Enhancing Vision-Based People Recognition with Mixed Precision Training and Robust Image Descriptors

Enhancing Vision-Based People Recognition with Mixed Precision Training and Robust Image Descriptors

In the field of computer vision, image descriptors play a crucial role in identifying and categorizing images. However, creating robust image descriptors that can withstand changes in appearance or viewpoint is a significant challenge. This article provides an overview of various techniques used to form image descriptors that are resilient to these changes.
Early attempts involved handcrafting features to identify key points in an image. The Scale-Invariant Feature Transform (SIFT) method uses a Difference Of Gaussians blob detector to locate key points and describes them using a histogram of Oriented Gradients (HOG). SIFT descriptions are then speeded up in the Suppressed Uniformity and Detail (SURF) method by utilizing integral images.
To further improve efficiency, BRIEF (Binary Robust Independent Elementary Features) is introduced as a lightweight keypoint descriptor that produces binary features for fast similarity search. BRIEF aggregates features with Bag Of Visual Words (BOVW), Fisher Vectors, or Vector of Locally Aggregated Descriptors (VLAD) techniques to form a robust codebook.

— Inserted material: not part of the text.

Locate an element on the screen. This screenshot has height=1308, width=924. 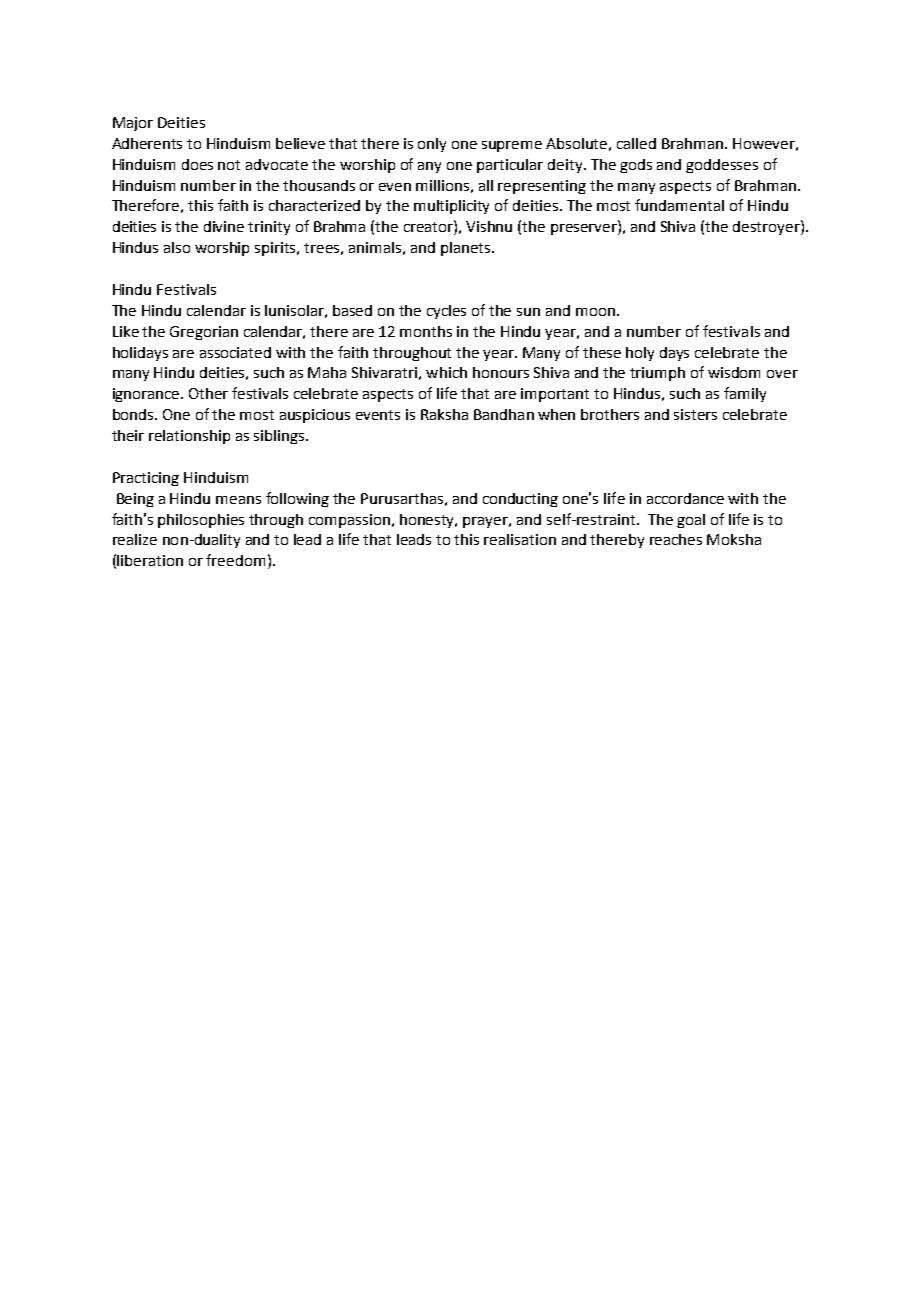
sisters is located at coordinates (695, 414).
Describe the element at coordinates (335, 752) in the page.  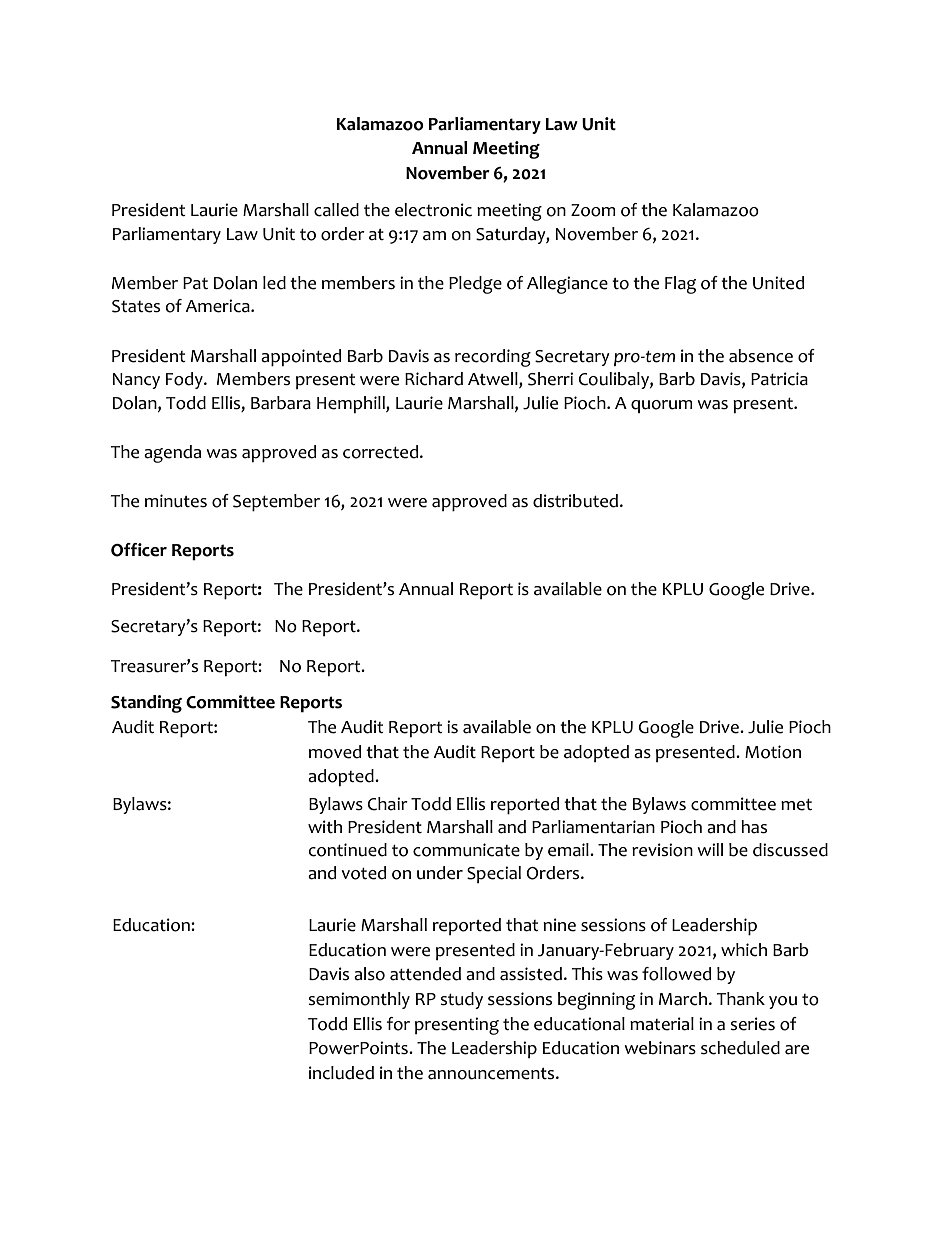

While both BOVW and VLAD cluster keypoint features to form a codebook, BOVW computes its descriptor using a histogram of code frequencies, while VLAD sums the residuals between features and their corresponding codes.
Training these models involves contrastive learning with the triplet loss function, which compares the similarity between an anchor image and positive images that depict the same location to negative images that do not. The Adam optimizer is used with a learning rate of 1e-4, and training stops when validation accuracy does not increase for three epochs.
In terms of backbones, the descriptor size D determines the retrieval latency τr, which significantly affects the total VPR system latency τtotal, including encoding and retrieval latency. A jump in descriptor size from 512 to 4096 increases VPR system latency by 63% and memory use by 8 times, highlighting the importance of small descriptors for efficient VPR.
In summary, this article provides a comprehensive overview of techniques used to form image descriptors that are robust to appearance and viewpoint changes. By utilizing integral images, histograms, and other techniques, these descriptor methods can significantly improve efficiency while maintaining accuracy. Understanding the trade-offs between descriptor size and resource utilization is crucial for developing efficient VPR systems.